> _What to produce_: Find the word "computer" in the data below and copy each line that holds it.

== Data to examine ==

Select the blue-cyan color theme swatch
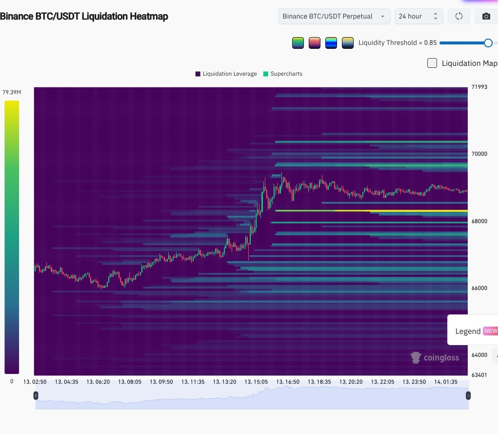498x434 pixels. coord(331,43)
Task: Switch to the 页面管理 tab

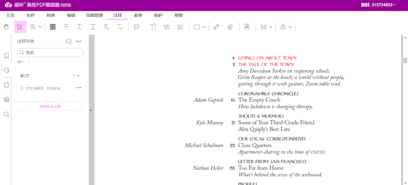Action: pyautogui.click(x=94, y=16)
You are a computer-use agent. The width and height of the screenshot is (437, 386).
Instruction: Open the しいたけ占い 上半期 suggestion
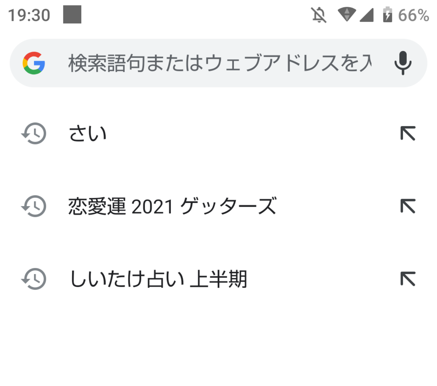[x=158, y=279]
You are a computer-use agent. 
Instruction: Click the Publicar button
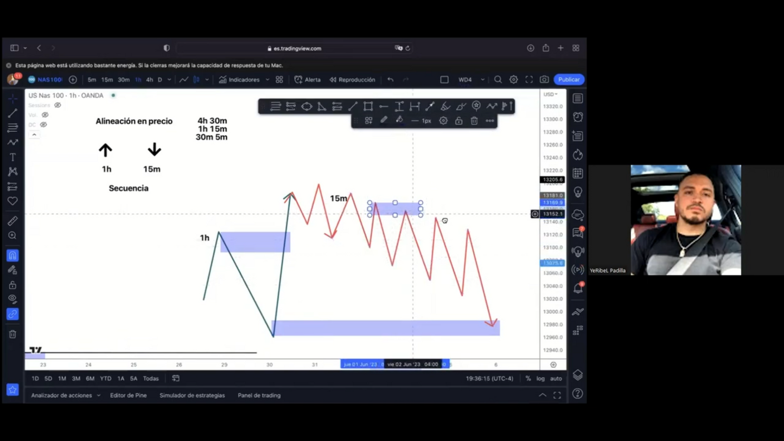tap(569, 80)
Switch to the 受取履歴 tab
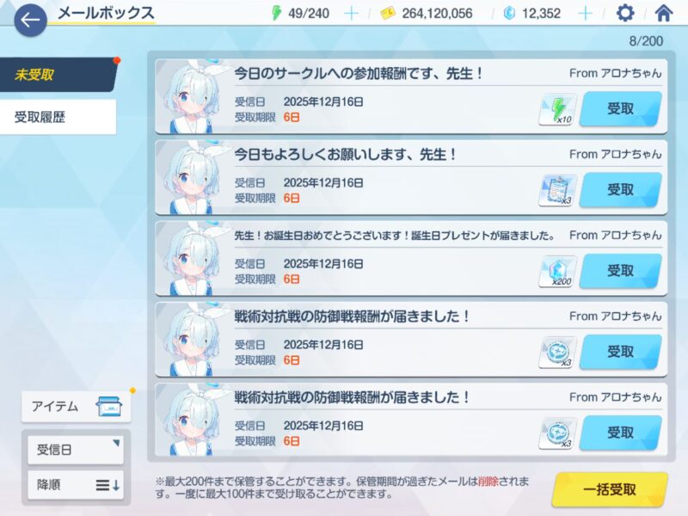 click(58, 117)
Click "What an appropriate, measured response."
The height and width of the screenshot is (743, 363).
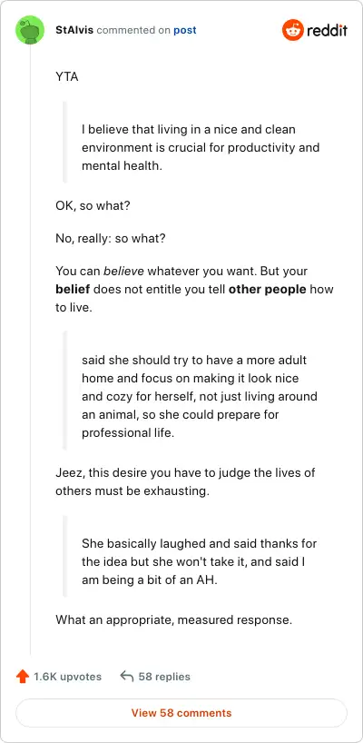coord(173,619)
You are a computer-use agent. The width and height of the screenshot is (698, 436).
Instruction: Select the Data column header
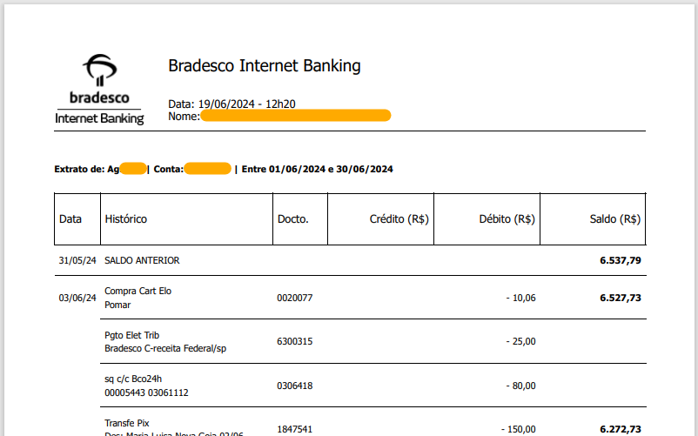[x=70, y=219]
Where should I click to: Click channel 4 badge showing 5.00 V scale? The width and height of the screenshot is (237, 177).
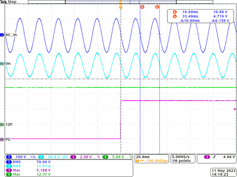coord(106,157)
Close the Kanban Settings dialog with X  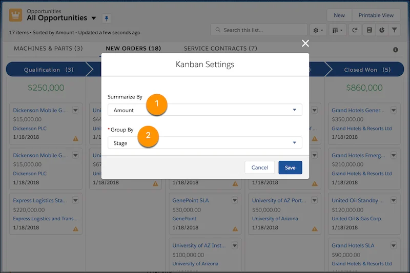tap(305, 44)
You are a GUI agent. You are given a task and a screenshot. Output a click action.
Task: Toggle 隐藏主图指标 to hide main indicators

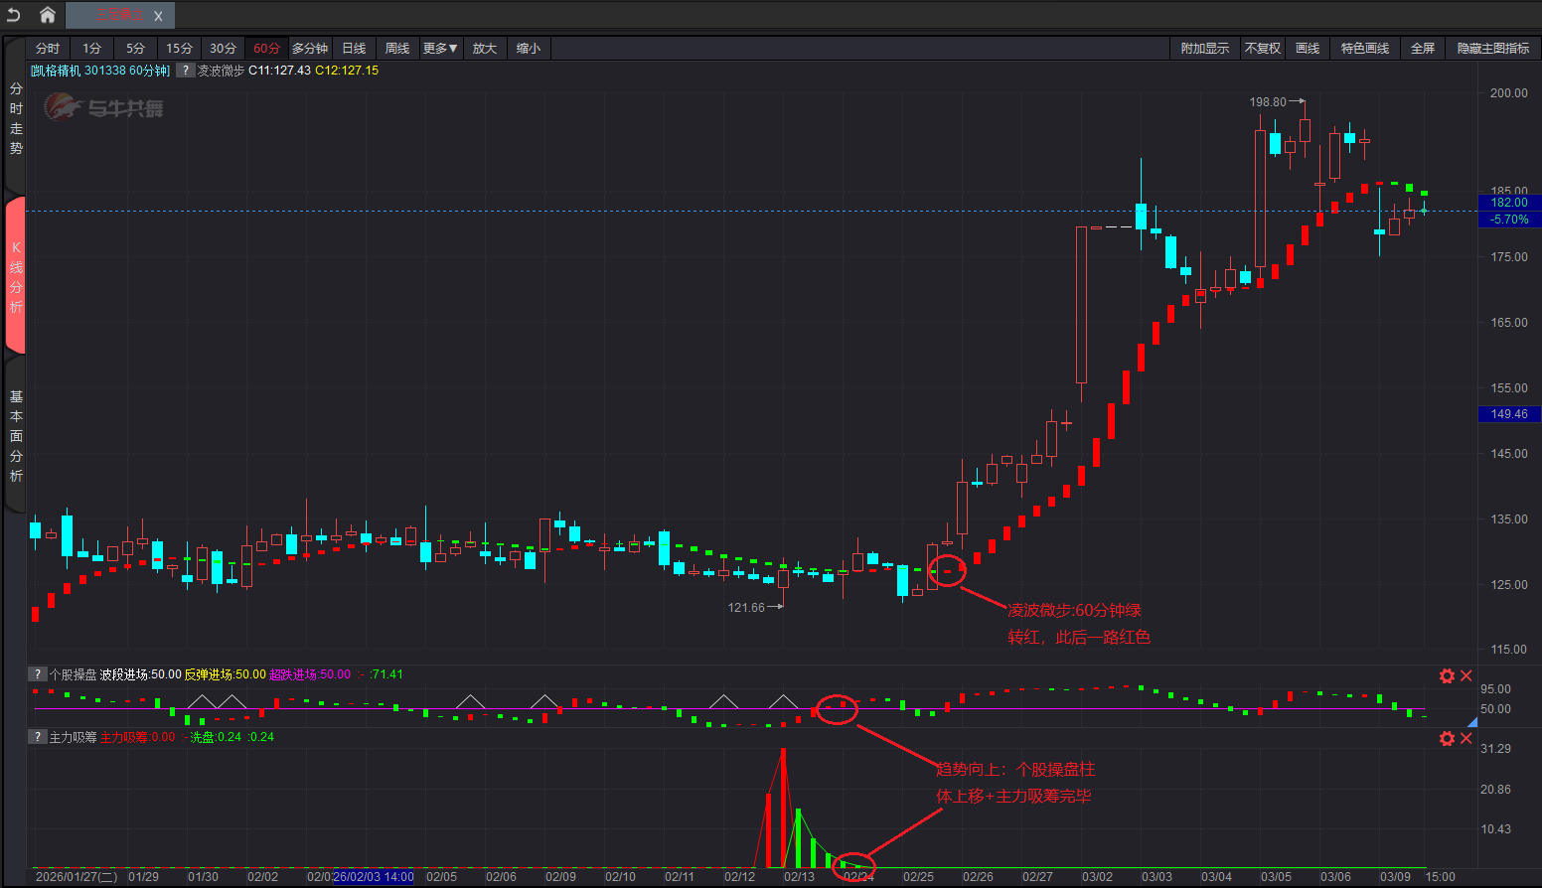(x=1492, y=49)
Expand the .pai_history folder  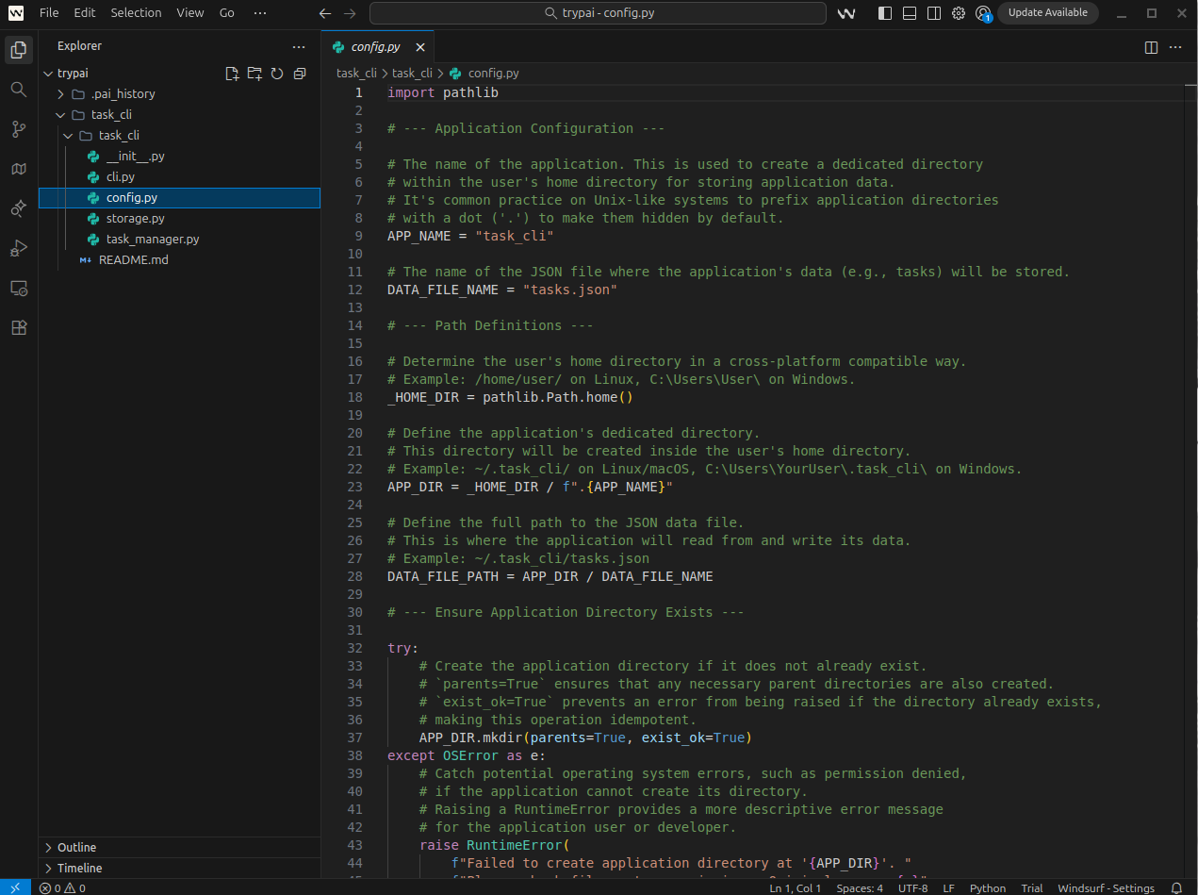coord(123,94)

===

> _Response area_:
You are a computer-use agent. The width and height of the screenshot is (437, 386).
You are a computer-use agent. 
You are a computer-use agent. The width and height of the screenshot is (698, 436).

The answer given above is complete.